- _Exercise objective_
Answer these questions from the passage on Nick Lamia's installations, numbering your answers 1., 2., and 3. to match:
1. Which dynamic systems are given as examples?
2. What do the paintings at the heart of the installations combine?
3. What are viewers invited to position and reposition?

---------- Given passage

Art about contingency should be distinguished from art that is simply contingent, or ambiguous, just as idle uncertainty is not the same as performing a rain dance to address a state of uncertainty. Nick Lamia’s installations reflect the inherent uncertainty within dynamic systems such as cellular and urban growth patterns. Like these complex systems, Lamia’s work inhabits a state between order and disorder by controlling what he can and leaving the rest to chance. The paintings at the heart of his sprawling installations combine hard-edged forms with gestural, abstract paint strokes. Though clean and somewhat architectural, the marks in his work are fluid and organic, clearly the traces of an expressive and discriminating hand. The environments that build off the paintings, however, are populated with forms generated by the hands and decisions of participating spectators. Viewers are invited to position and reposition sculptural elements such as colored blocks and tiles in relation to the fixed painterly elements. Portions of the final composition are beyond Lamia’s and the viewers’ control. His installations are thus founded on the bedrock of history, both through “the painting” as an object and through “painting” as a timeworn practice. The impact of the installations lies in the degree to which this immutable history squares with the ever-evolving environmental/relational component of the work – a contradiction that makes his work as stable as factual history while remaining as fugitive as unwritten science fiction.

--------------------
---------- Records

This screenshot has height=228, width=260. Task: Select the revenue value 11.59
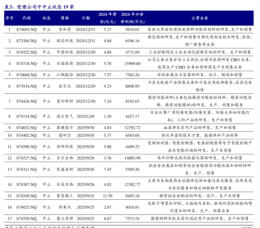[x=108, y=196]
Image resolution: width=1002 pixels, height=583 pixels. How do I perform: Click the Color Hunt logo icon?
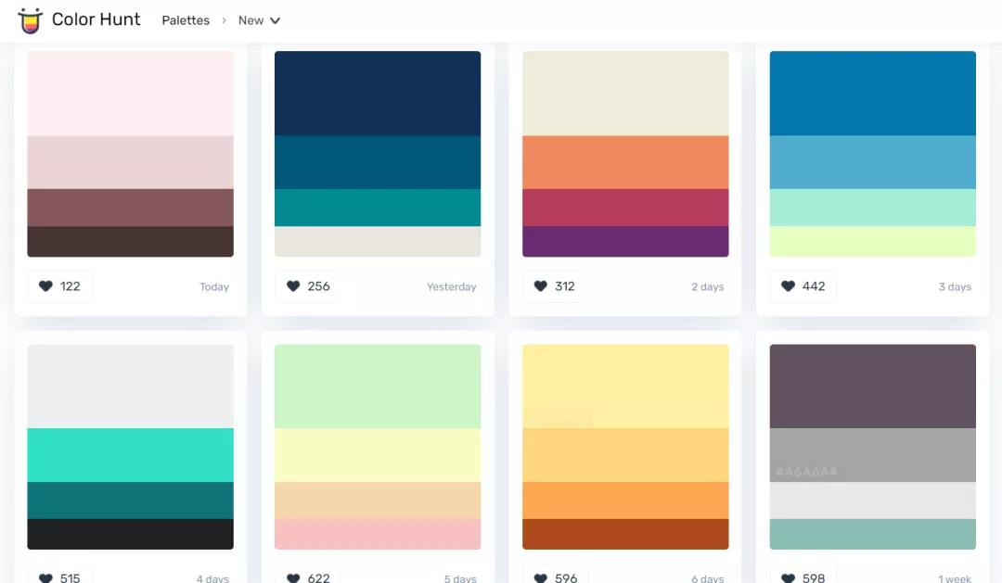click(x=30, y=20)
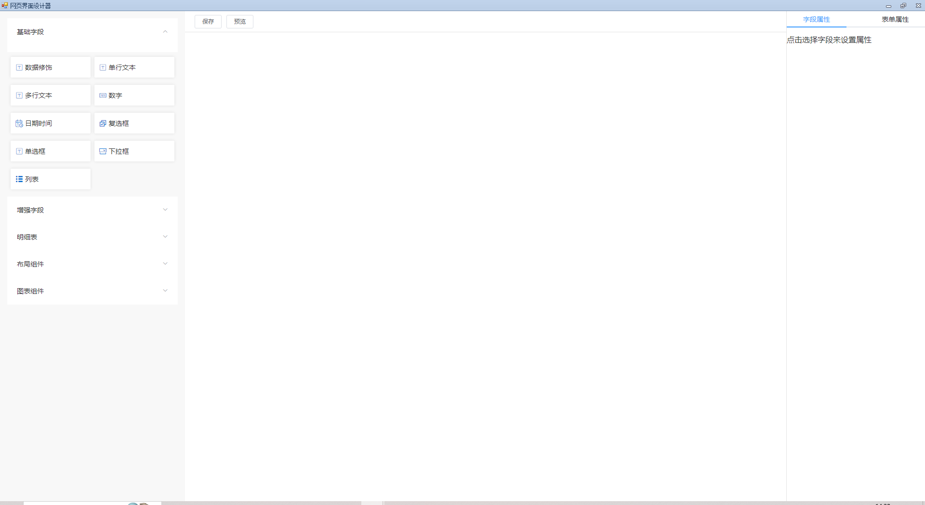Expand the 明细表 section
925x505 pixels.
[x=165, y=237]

--------------------
---------- Records

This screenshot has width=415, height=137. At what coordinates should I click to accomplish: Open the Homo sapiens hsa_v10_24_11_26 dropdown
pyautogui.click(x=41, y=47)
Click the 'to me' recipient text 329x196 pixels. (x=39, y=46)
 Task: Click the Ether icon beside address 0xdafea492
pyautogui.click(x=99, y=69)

--------------------

- _Completed exercise_
1. Cellular and urban growth patterns.
2. Hard-edged forms with gestural, abstract paint strokes.
3. Sculptural elements such as colored blocks and tiles, in relation to the fixed painterly elements.